Pengusaha Aldrin Widjaja jalani proses hukum panjang sebelum dinyatakan bukan buronan Karena Kasus Salah Identitas

Pengusaha Aldrin Widjaja jalani proses hukum panjang sebelum dinyatakan bukan buronan Karena Kasus Salah Identitas

profil--

Status hukum Aldrin Pratama Widjaja akhirnya dipastikan bersih setelah pengadilan di Malaysia menolak seluruh tuduhan terhadap dirinya. Pengusaha asal Indonesia itu sebelumnya ditahan karena diduga sebagai buronan kasus penipuan.

Keputusan tersebut mengakhiri rangkaian proses panjang yang ia jalani sejak penangkapannya pada 2021.

Empat tahun menghadapi tuduhan yang tidak pernah dilakukan


Aldrin ditangkap pada 13 November 2021 saat berada di Malaysia. Ia disebut sebagai Datuk Paiman Shakimon, sosok yang telah lama dicari dalam perkara pemalsuan dokumen dan penipuan bernilai jutaan ringgit.

Identifikasi tersebut kemudian menjadi dasar penahanan. Meski demikian, Aldrin sejak awal membantah keterlibatan dan menyatakan dirinya bukan orang yang dimaksud.
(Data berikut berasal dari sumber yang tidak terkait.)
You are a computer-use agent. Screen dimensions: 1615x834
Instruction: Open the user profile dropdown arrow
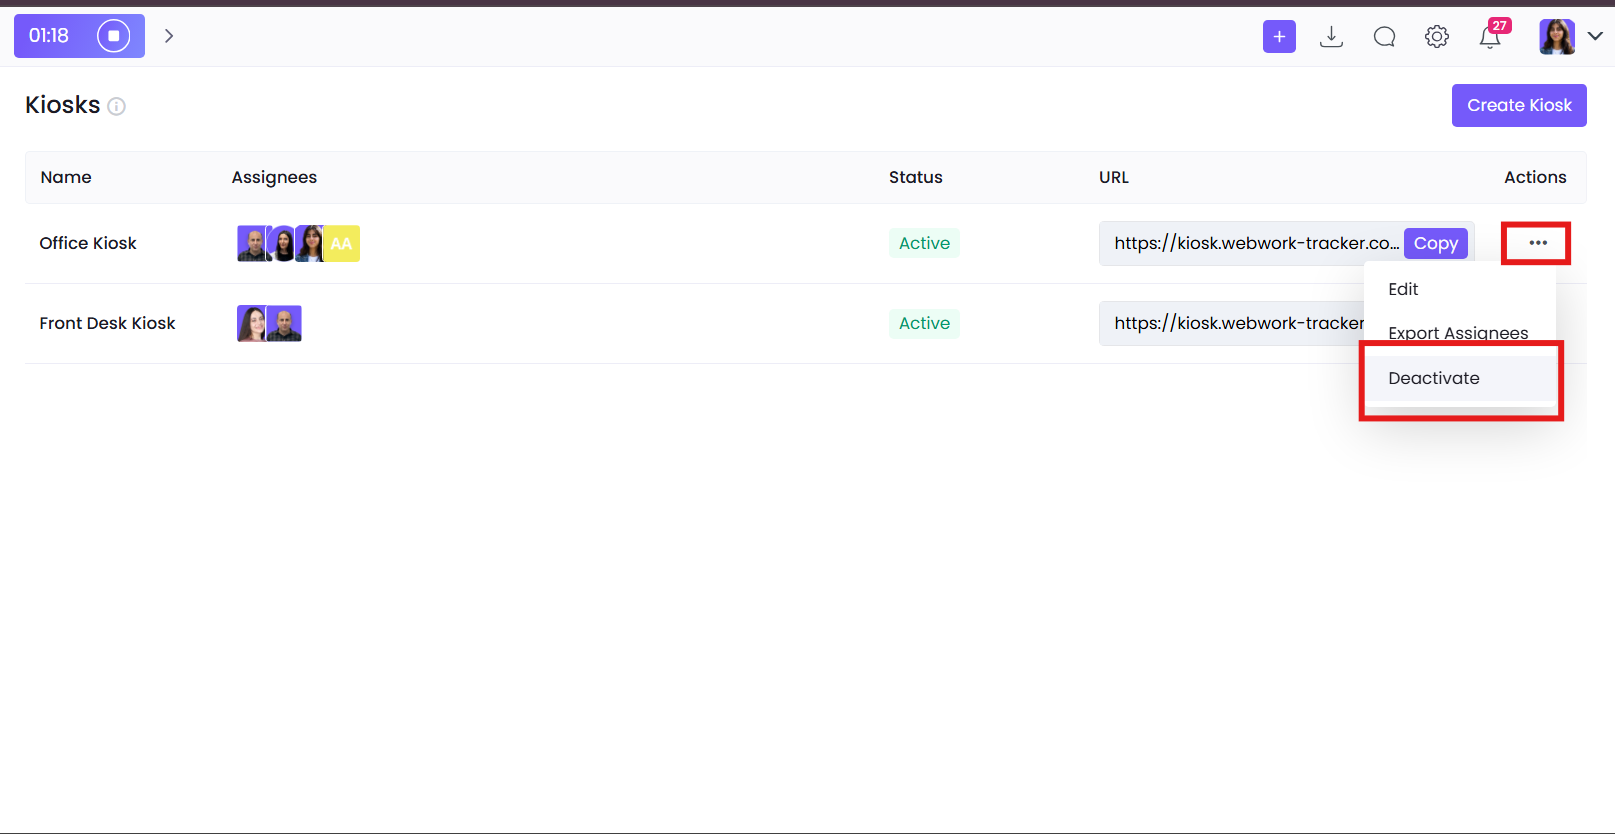point(1595,36)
Selama proses berjalan, ia bersama tim hukum mengajukan berbagai bukti untuk membedakan identitasnya dengan buronan tersebut.

Putusan pengadilan tegaskan perbedaan identitas


×

Pada 12 Februari 2025, pengadilan menyatakan bahwa tuduhan tidak terbukti. Hakim menilai tidak ada kecocokan antara Aldrin dengan profil Datuk Paiman Shakimon.
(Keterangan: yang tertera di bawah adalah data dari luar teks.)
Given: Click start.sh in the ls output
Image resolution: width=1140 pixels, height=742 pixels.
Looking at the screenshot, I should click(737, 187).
Verifikasi dokumen resmi dari Kedutaan Besar Republik Indonesia menjadi faktor penting. Data identitas seperti paspor dan KTP dinyatakan sah dan sesuai dengan catatan administrasi.

Perbedaan tanggal lahir turut memperkuat kesimpulan tersebut. Aldrin lahir pada 1 Juni 1960, berbeda dengan data buronan yang dijadikan dasar penangkapan.
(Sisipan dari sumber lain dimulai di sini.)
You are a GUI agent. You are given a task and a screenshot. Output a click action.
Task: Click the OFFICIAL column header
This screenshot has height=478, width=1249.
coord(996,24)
Setelah putusan dibacakan, Aldrin dibebaskan dan proses pengembalian jaminan senilai RM1 juta mulai dilakukan.

Latar belakang bisnis dengan nilai investasi besar

Sebelum kasus ini mencuat, Aldrin dikenal sebagai pelaku investasi dengan skala besar. Pada 2014, ia menjabat Direktur Utama PT Danamulia dan mewakili Henderson Investment Funds Limited dalam kerja sama dengan PT Petroil Indonesia.

Nilai kesepakatan yang ditandatangani mencapai 10 miliar euro atau sekitar Rp167 triliun pada saat itu, dengan fokus pada proyek strategis di Indonesia.

Aktivitasnya juga tercatat dalam perdagangan internasional. Jejak logistik menunjukkan ratusan transaksi impor dari berbagai negara, menandakan luasnya jaringan usaha yang dikelola.

Informasi keluarga tidak dipublikasikan

Aldrin merupakan warga negara Indonesia yang lahir pada 1 Juni 1960. Meski memiliki nama belakang yang sering dikaitkan dengan kelompok bisnis besar, tidak ada dokumen resmi yang mengonfirmasi hubungan tersebut.

Identitas keluarga inti, termasuk istri dan anak, tidak dibuka ke publik. Informasi tersebut tetap tertutup dan tidak menjadi bagian dari data yang dipublikasikan.

Kasus yang dialami Aldrin menjadi contoh dampak serius dari kesalahan identifikasi dalam penegakan hukum lintas negara. Setelah melalui proses panjang, statusnya kini dinyatakan tidak terkait dengan perkara yang sempat menjeratnya.